Now things change. Tex Avery leaves MGM and animator Michael Lah creates six Droopy shorts on his own. Kids will like them, but these remaining cartoons lack the Avery touch. Produced by Hanna-Barbera, they lose their fast pace and unpredictable nature, and seem much more like 1960s TV fare. But the color, at least, is fantastic:
** "GRIN AND SHARE IT" (1957, Cinemascope). When Droopy and Butch (think Spike crossed with Yogi Bear) strike gold, Butch wants it all to himself.
** "BLACKBOARD JUMBLE" (1957, Cinemascope). Three school boys (all of which look like Droopy, but don't have his personality) try the patience of their substitute teacher, a slow-moving Wolf (who now has the voice of Huckleberry Hound). Funny at times, but has none of the deadpan Droopy wit.
* "ONE DROOPY KNIGHT" (1957, Cinemascope). Sirs Butchalot and Droopalot vie to kill a dragon. Nominated, somehow, for 1957's Best Short Subject Cartoon Academy Award.

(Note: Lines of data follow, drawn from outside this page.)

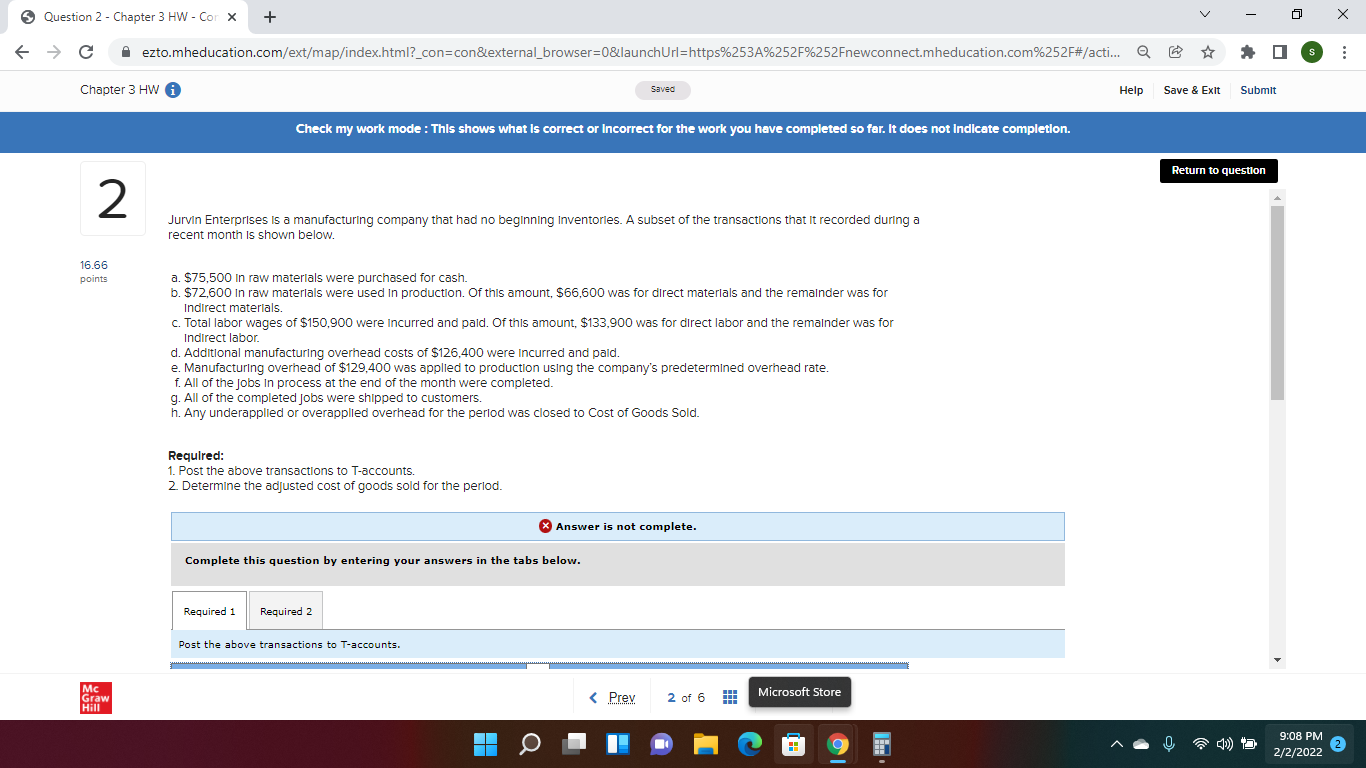Image resolution: width=1366 pixels, height=768 pixels.
Task: Open the question navigation grid beside "2 of 6"
Action: 729,696
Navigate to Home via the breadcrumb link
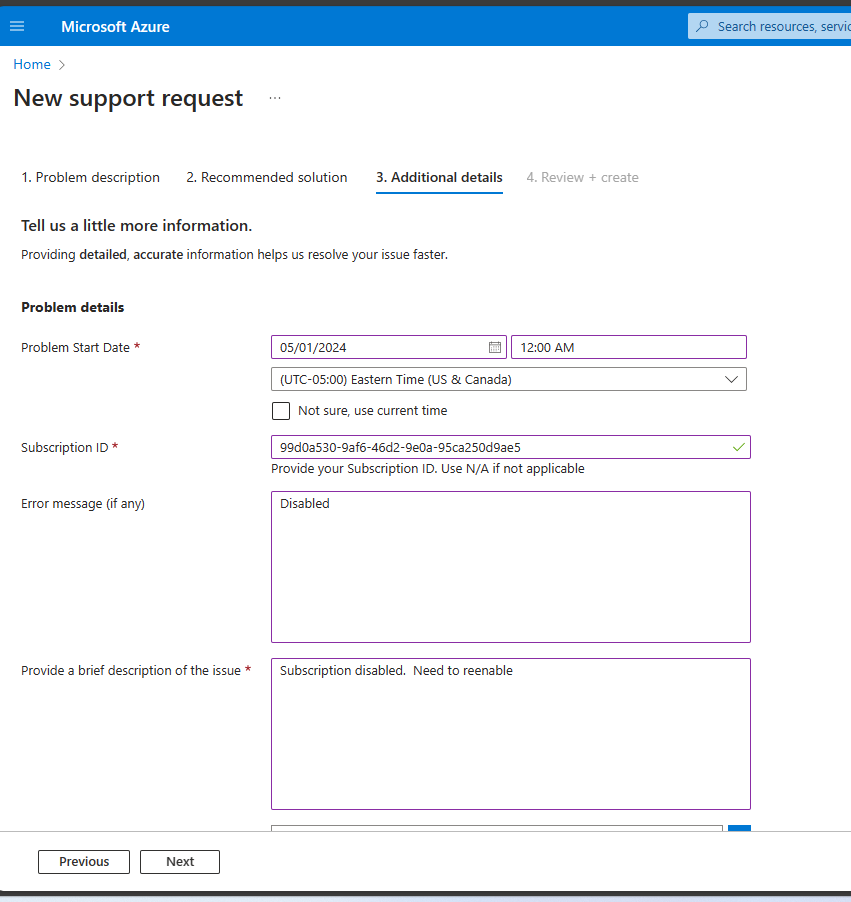This screenshot has width=851, height=902. [x=31, y=64]
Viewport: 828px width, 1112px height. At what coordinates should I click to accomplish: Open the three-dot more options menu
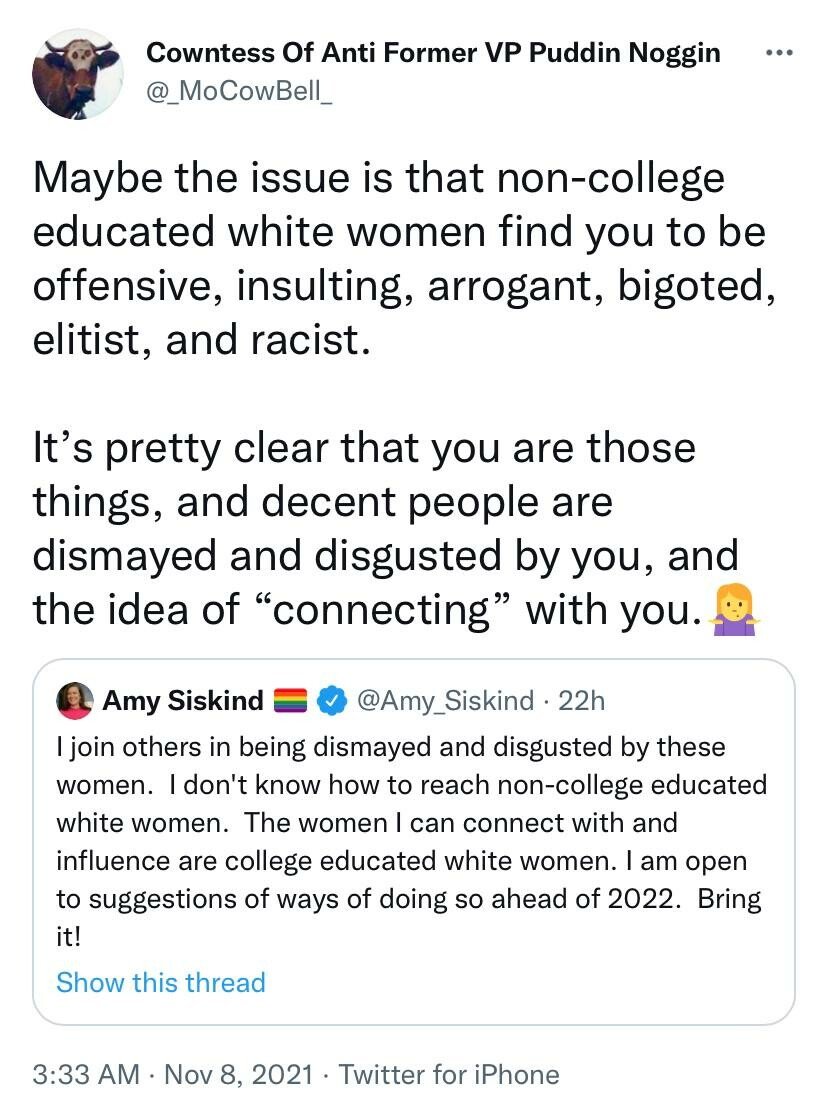coord(778,52)
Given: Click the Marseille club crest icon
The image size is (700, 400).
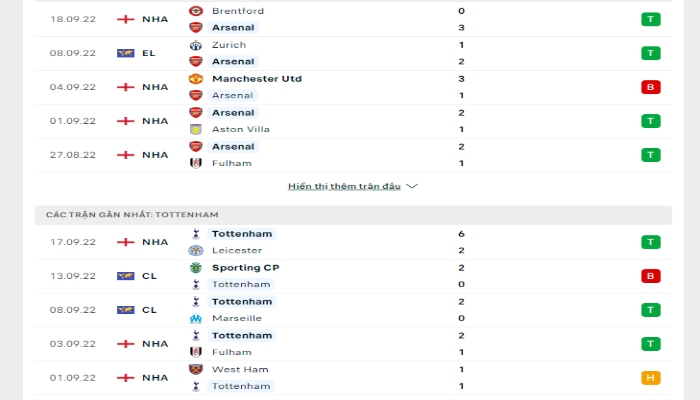Looking at the screenshot, I should coord(196,318).
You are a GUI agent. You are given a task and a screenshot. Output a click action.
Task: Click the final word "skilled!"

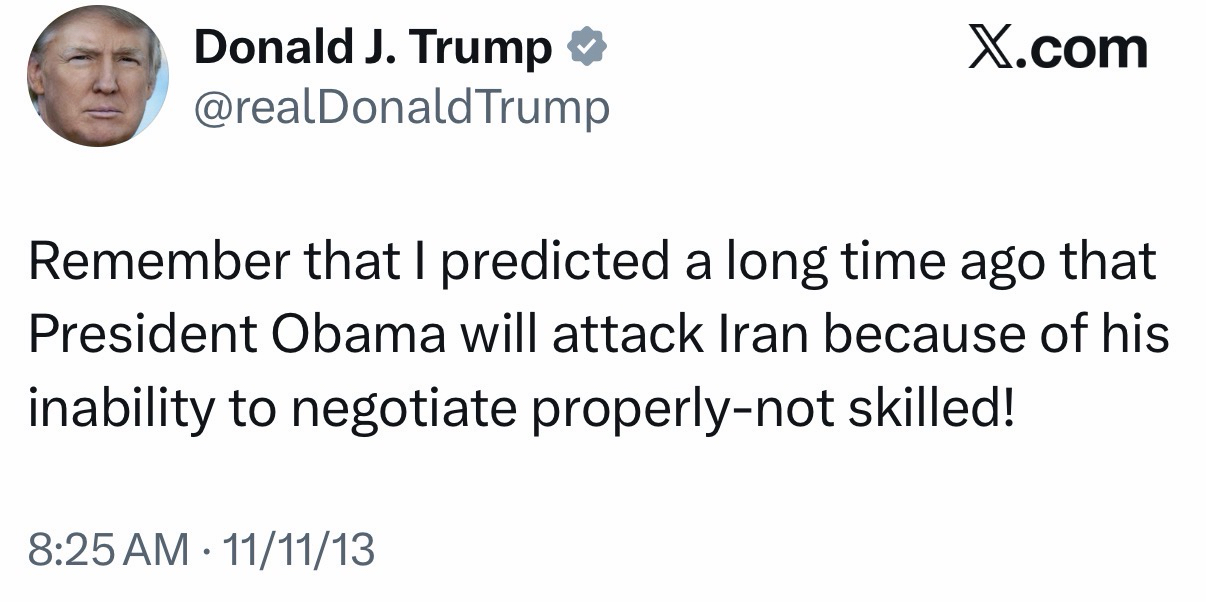coord(932,409)
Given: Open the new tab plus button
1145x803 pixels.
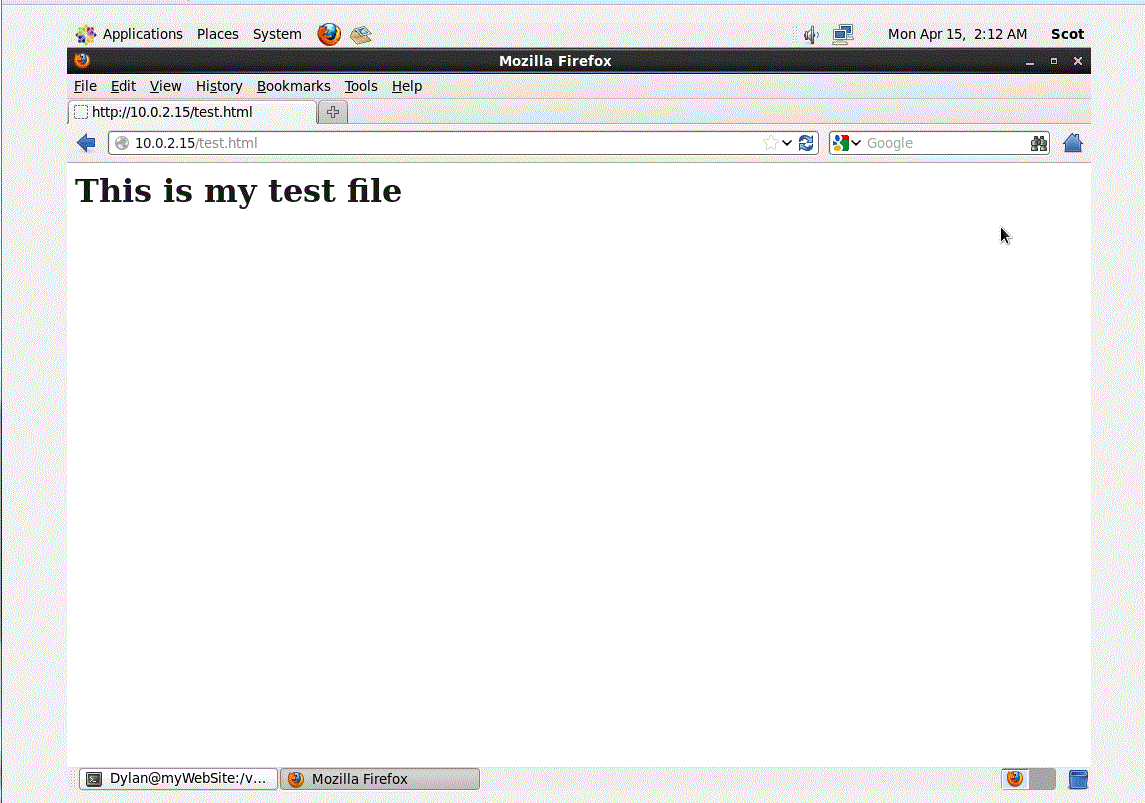Looking at the screenshot, I should [x=333, y=112].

*** "SHEEP WRECKED" (1958, Cinemascope). Droopy guards his sheep from the Wolf. The best of the Hanna-Barbera shorts. Very colorful, with lots of orange backgrounds.
** "MUTTS ABOUT RACING" (1958, Cinemascope). Droopy and Butch compete in a car race.
* "DROOPY LEPRECHAUN" (1958, Cinemascope) Butch mistakes Droopy for a leprechaun. An airline stewardess looks just like Jane Jetson.